Par un pèlerin
Au cours de l'été 1955, alors que je vivais en Amérique, je suis revenu passer quelques jours en Israël. Je me suis baladé, j'ai retrouvé des amis.
A Bab-el-Oued, sur le mur de la première pompe, un jeune soldat avait écrit son nom, en grandes lettres : Baroukh Jamili. Cette inscription est restée longtemps, et chaque fois que je la voyais, je souriais, ravi de constater qu'un parfait anonyme, un simple soldat, savait déjà à ce moment là qu'on nous oublierait. Que la génération du Palmah serait réduite au souvenir des planqués du haut-commandement. Il avait écrit son nom en grandes lettres afin que tous ceux qui arrivaient à Jérusalem puissent le voir.

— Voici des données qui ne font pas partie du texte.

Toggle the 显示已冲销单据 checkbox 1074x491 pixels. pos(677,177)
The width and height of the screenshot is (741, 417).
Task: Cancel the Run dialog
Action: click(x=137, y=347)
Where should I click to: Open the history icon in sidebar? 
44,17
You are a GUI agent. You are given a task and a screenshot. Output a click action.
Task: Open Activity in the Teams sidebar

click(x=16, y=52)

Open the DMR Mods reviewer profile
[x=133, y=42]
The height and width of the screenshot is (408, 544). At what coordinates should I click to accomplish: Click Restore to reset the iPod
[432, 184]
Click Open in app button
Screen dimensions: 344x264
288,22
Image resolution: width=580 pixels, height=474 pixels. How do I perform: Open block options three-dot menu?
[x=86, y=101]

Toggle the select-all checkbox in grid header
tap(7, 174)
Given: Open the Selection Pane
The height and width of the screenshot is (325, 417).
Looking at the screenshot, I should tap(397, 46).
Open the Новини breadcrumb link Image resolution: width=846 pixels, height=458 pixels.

Il y a quelques années, on a effacé ce nom. Qui ? Je ne sais pas, mais pour moi, c'est comme si on avait effacé le mur des Lamentations et qu'on l'avait transformé (comme on le fait avec le désert) en façade d'hôtel de luxe. Son nom aurait dû être illuminé. Je ne sais pas du tout qui était ce garçon, mais ce qui est sûr, c'est qu'il était avec nous sous la mitraille.